# [Your instructions]
Go line by line through the entries and show those that hold the string "computer".

Data records:
——

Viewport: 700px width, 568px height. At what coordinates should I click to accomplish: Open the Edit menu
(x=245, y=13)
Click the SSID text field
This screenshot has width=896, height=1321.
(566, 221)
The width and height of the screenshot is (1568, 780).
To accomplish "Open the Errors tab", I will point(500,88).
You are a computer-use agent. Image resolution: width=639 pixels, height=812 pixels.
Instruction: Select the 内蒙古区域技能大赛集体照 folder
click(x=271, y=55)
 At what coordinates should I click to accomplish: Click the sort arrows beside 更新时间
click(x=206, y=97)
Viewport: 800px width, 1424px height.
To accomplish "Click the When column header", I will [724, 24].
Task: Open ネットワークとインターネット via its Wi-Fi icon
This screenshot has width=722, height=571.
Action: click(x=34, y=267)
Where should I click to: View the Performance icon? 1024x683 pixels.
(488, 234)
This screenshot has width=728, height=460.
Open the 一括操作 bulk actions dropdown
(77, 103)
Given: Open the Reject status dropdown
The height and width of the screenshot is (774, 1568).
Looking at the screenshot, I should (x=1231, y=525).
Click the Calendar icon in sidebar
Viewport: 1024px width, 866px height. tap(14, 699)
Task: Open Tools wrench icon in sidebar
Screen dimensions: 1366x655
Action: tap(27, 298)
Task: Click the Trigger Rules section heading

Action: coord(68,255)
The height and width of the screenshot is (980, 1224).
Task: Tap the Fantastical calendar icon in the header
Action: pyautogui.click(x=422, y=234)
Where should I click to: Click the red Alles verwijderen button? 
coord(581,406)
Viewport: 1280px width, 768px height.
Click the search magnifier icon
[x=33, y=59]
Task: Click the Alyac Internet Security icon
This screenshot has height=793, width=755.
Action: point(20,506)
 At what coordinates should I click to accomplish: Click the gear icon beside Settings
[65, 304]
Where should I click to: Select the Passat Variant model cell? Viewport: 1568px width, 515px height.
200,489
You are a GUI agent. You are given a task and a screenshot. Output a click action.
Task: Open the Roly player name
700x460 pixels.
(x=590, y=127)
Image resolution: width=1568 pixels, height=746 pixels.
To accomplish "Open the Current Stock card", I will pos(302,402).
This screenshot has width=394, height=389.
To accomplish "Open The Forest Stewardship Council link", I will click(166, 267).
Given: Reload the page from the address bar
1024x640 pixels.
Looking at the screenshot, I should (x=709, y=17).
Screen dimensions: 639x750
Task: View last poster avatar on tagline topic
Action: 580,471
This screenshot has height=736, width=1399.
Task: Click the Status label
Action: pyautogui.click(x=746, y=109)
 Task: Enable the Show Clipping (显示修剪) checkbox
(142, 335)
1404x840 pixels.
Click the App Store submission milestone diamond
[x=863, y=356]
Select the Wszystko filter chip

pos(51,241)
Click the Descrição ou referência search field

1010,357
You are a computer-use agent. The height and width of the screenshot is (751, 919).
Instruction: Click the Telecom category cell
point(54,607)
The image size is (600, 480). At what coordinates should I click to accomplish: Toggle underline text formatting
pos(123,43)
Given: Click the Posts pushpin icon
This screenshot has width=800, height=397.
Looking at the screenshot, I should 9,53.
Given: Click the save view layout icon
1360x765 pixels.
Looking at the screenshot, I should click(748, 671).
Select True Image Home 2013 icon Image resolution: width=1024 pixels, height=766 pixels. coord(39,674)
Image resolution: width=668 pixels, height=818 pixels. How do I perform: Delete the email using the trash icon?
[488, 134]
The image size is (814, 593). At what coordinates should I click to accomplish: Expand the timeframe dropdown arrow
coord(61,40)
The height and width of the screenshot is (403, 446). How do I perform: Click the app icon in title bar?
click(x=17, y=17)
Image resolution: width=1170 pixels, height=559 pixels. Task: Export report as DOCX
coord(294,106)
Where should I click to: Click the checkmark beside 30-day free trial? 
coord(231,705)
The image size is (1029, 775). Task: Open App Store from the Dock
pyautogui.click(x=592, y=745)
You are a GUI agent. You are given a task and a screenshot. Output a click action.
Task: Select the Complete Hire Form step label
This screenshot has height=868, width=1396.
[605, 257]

——

# [Response to the exercise]
You are a computer-use agent. Image resolution: width=639 pixels, height=812 pixels.
You are a computer-use agent. The height and width of the screenshot is (751, 919).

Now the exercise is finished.